2. Upgrade your study skills

Strategies such as active recall (e.g. flash cards) and dual coding (e.g. mind mapping) are way more effective than rereading and highlighting your notes. Like any new skill, they take a little bit of time to get used to, but they’ll save you a lot of time in the long run.

3. Try a different textbook

Some textbooks explain ideas better than others. The textbook on your school booklist is not the only one (or necessarily the best one) out there, so don’t feel wedded to it. Check out other study guides and resources.

4. Build good sleep habits

A good night’s sleep allows you to focus better in class, retain more information and feel better. Make sleep your top priority.

5. Ask questions

If you’re confused, don’t suffer in silence. Ask your teacher for help. That’s their job.

6. Take notes in class

Make life easier for your future self by jotting down key ideas in class. If something is confusing, make a note (you can focus on that in a study session at home).

7. Keep chaos at bay

Create some kind of system to organise your notes, past exam papers and handout sheets. Over time, you may need to tweak and refine your system but that’s okay (I’ve been tweaking and refining my system for years).

8. Make your study sessions tiny

If you feel overwhelmed by the idea of doing several hours of study each day, start with just five minutes. Five minutes of study is infinitely better than doing nothing!
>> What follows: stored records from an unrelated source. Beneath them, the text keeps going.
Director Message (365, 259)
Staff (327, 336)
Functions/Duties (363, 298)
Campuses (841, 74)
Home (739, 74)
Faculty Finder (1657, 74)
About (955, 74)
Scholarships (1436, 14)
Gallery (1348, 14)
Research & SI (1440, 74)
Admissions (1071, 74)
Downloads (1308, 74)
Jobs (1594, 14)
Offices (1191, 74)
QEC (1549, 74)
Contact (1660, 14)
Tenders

Once you’ve developed the habit of sitting down and studying for 5 minutes, you can ramp it up. But start small.

9. Celebrate the little wins

When you do manage to sit down and do a little study, congratulate yourself. Say to yourself, “Good job!” This positive reinforcement makes us feel good and when we feel good, it helps wire in new habits.

To sum up

When your teachers says, “This subject is going to be really hard”, what I think they’re trying to communicate to you is “You need to actually sit down and study. You can no longer wing it.” Instead of worrying, simply be in action.

You’ll feel better and do better if you focus on doing the things that make studying that subject a little easier.